Document segment:
>>>>
I told you what makes me alcoholic is that alcohol changes my perception of reality
because I can't stand reality
and alcohol makes it OK for me to be here where you rotten people doing rotten things in this rotten world that I hate and I can't stand. And alcohol makes it okay. And, and I hear people in Alcoholics Anonymous meetings say I wouldn't swap my worst day sober for my best day drinking and I think will screw you.
You know, I had fun, man, for a long time.
Alcohol and drugs for me was like great drugs, DRUGS, devil's revenge upon God's subjects, you know, drugs. And if you're alcoholic, we got to abstain from all drugs as well. So that's another story. But you know, here I am and I and I'm in reality and I can't stand reality and, and alcohol and drugs has stopped working. Oh, alcohol is still getting me drunk. Alcohol is still putting me in a blackout. Alcohol is still rotting my liver.
Alcohol is still getting me in trouble, but what it ain't doing is changing my perception of reality. It's still like working in terms of the physical but not the mental. And I got a sober mind and a drunk body and I can't stand it. And I'm in so much pain I can't stand it. I'm full of hurt and hate and I hurt and I hate everything.
I don't know what you brought to recovery, but that's what I brought. Hurt and hate
height women. I can't stand women. I hate homos and queers than anybody different. Hate black people. I'm totally racist and prejudice. I'm from London, England, living in Los Angeles and I hate foreigners.
<<<<
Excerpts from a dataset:
>>>>
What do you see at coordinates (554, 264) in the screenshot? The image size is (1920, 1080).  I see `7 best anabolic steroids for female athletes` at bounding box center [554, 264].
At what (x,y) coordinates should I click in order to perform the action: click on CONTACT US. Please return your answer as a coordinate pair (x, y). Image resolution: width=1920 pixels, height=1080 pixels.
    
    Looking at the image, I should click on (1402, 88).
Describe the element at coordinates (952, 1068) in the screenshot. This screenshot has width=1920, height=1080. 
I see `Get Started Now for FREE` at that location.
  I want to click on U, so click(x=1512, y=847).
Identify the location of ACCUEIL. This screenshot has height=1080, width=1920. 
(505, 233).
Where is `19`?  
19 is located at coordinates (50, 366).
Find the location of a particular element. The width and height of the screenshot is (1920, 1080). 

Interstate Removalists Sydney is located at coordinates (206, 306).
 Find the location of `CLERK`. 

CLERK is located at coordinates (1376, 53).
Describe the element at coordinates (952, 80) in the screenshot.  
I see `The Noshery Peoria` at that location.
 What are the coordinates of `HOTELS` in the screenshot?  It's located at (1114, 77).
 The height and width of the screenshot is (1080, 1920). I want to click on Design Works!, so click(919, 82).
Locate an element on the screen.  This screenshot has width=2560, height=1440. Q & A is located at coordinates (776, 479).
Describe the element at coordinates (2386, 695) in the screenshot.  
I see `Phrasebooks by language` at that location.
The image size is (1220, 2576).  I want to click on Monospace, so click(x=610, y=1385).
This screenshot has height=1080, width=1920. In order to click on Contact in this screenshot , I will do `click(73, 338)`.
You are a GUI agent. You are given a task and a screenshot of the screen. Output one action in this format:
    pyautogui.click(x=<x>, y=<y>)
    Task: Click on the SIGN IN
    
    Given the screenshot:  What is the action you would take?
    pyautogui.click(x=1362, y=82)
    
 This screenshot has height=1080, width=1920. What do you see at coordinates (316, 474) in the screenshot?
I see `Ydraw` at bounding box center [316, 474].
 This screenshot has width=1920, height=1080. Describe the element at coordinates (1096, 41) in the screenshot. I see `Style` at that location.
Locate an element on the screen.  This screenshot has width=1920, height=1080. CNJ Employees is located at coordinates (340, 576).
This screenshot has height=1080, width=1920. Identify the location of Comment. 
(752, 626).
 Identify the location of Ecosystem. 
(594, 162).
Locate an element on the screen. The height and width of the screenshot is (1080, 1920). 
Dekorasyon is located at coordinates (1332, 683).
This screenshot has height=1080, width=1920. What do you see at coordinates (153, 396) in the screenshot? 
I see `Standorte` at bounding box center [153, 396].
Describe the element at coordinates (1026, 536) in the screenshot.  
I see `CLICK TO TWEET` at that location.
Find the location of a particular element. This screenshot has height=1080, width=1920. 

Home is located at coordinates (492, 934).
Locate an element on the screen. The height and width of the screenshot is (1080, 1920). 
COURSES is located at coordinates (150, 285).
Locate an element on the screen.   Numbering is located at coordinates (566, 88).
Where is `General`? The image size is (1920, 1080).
<<<<
Exercise goal:
Decide whether each statement agrees with the talk about alcoholism, answering yes or no and quoting the words of the talk that settle it: (a) The speaker says alcohol stopped changing the speaker's perception of reality. (b) The speaker says alcohol no longer got the speaker drunk. (c) The speaker is from Los Angeles.

Exercise response:
(a) Yes: "what it ain't doing is changing my perception of reality."
(b) No: "Oh, alcohol is still getting me drunk."
(c) No: "I'm from London, England, living in Los Angeles."